I laughed. Then hung my head in shame. Then laughed again.
posted by DU at 4:57 PM on April 30, 2009


Filthy light thief, please PayPal me $8 for the hate I am sending your way.
posted by sonic meat machine at 4:58 PM on April 30, 2009


Metafilter= Fark Lite
posted by notmtwain at 4:59 PM on April 30, 2009


Hugs are fine and all, but if you are hurt and in the middle of the woods, even a $2 hug won't cut it. You need a snug. From The Snugler.
posted by about_time at 5:04 PM on April 30, 2009


Whoa, is there a meme going around?

There was a guy selling hugs for $1 across the corner from the people giving out free hugs today. I got a free one.
posted by rubah at 5:06 PM on April 30, 2009


sonic meat machine - only if I can hug you next time I see you, for no additional cost.
posted by filthy light thief at 5:14 PM on April 30, 2009


Well, filthy light thief, I don't normally do this, but I'll offer my hate + hug package at a 20% discount just this once.
posted by sonic meat machine at 5:16 PM on April 30, 2009 [1 favorite]

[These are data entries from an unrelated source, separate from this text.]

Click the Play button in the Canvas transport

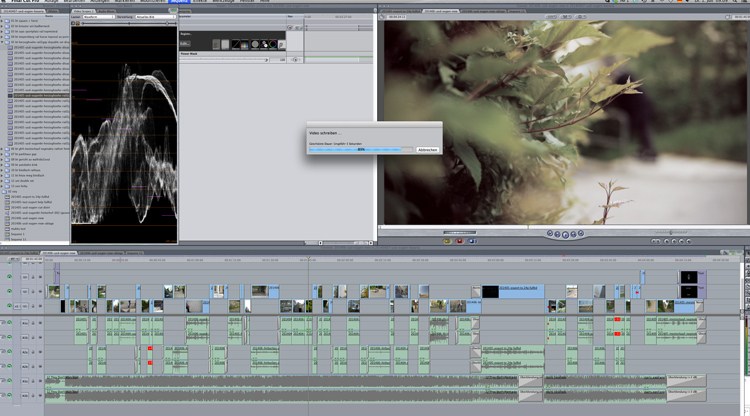pos(565,234)
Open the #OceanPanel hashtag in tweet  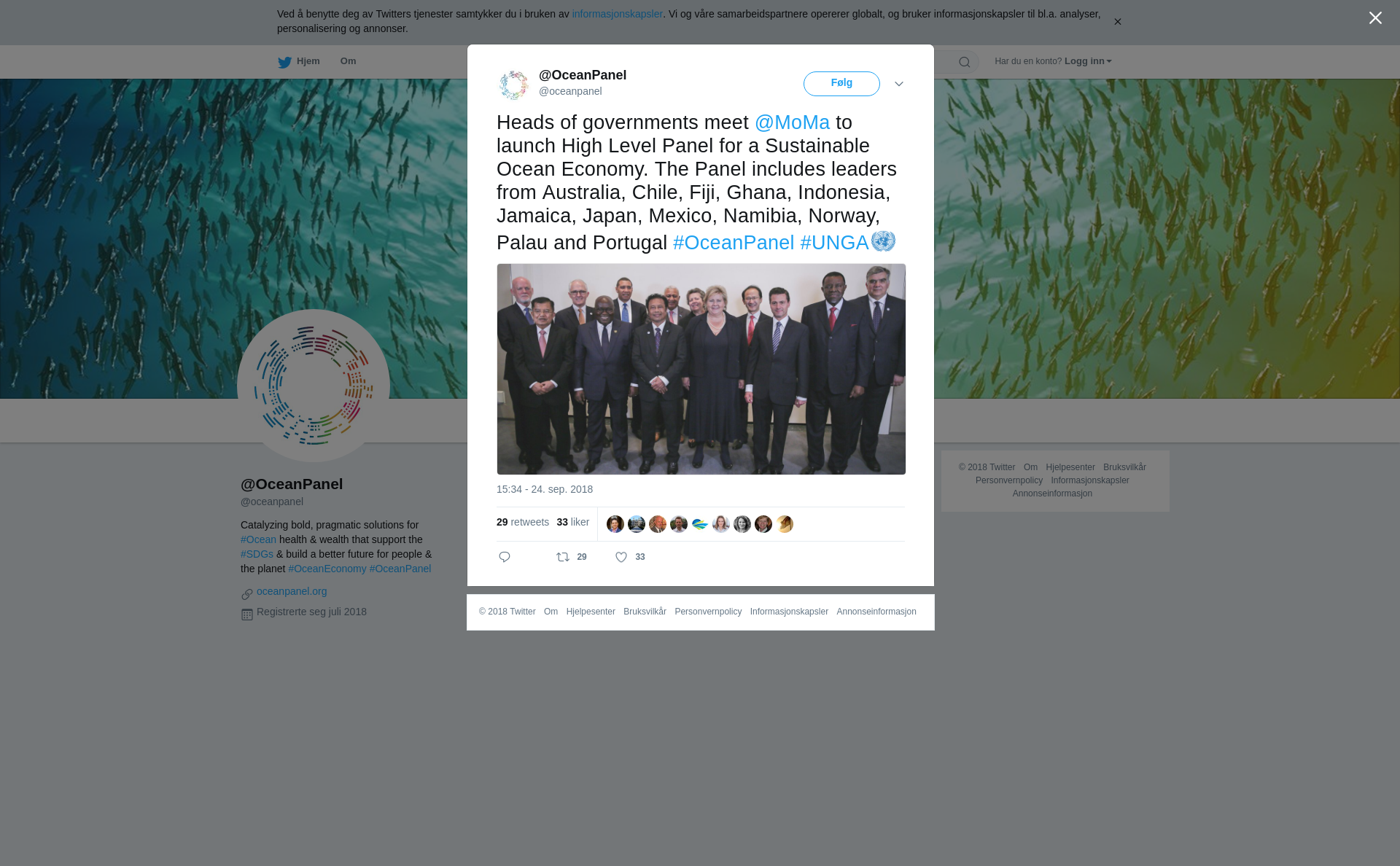pyautogui.click(x=734, y=243)
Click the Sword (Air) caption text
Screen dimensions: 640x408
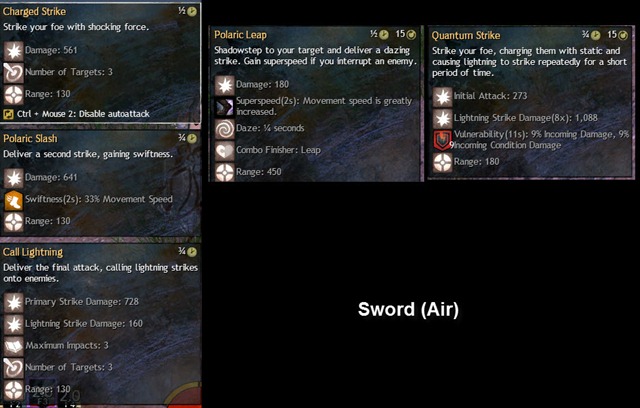point(408,310)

Q: Does the dollar sign go before the number?
A: dollar sign in on th bag
posted by mrnutty at 5:27 PM on April 30, 2009


Is there something extra that comes with the premium hug?

Because I can think of a few extra things that come with hugs, and I don't really want them.
posted by louche mustachio at 5:30 PM on April 30, 2009 [2 favorites]


Wow, I was really torn. That's a dick move, but that guy was really good at it. Love/hate.
posted by facetious at 5:49 PM on April 30, 2009


I liked this, and didn't know why. Then I remembered that I hate hippies. Then I laughed some more.
posted by Jakey at 5:51 PM on April 30, 2009


Is there something extra that comes with the premium hug?

Because I can think of a few extra things that come with hugs, and I don't really want them.


You might get one of these (very mildly NSFW?).
posted by dersins at 5:54 PM on April 30, 2009


Business hugs
posted by brevator at 7:23 PM on April 30, 2009


I don't get Tim and Eric. The business hug thing is ok, even kind of amusing, but the show has never gotten an actual laugh out of me. Seriously, what's the appeal here? Am I just helplessly uncool?
posted by Captain Cardanthian! at 7:48 PM on April 30, 2009 [1 favorite]


It requires a certain level of intoxication.
posted by QuarterlyProphet at 8:05 PM on April 30, 2009


Christ, what an asshug.
posted by orme at 9:54 PM on April 30, 2009


I can't believe that all of MetaFilter doesn't find this hilarious. I'm genuinely shocked.
posted by Blazecock Pileon at 11:28 PM on April 30, 2009


I'm with BP here. I was a little meh, with the odd smirk, but when we got the first customer, with the uplifting music and the ch-ching, I laughed fully. He might charge $2 for hugs, but the COMEDY GOLD is free!
posted by Meatbomb at 12:40 AM on May 1, 2009 [1 favorite]


Wait you guys got this video for free? I went to paytube and they charged me .05 cents.

[It smelled better though, so I win.]
posted by Potomac Avenue at 6:31 AM on May 1, 2009


I sent this to the local "free hugs" guy. He probably got a kick out of it.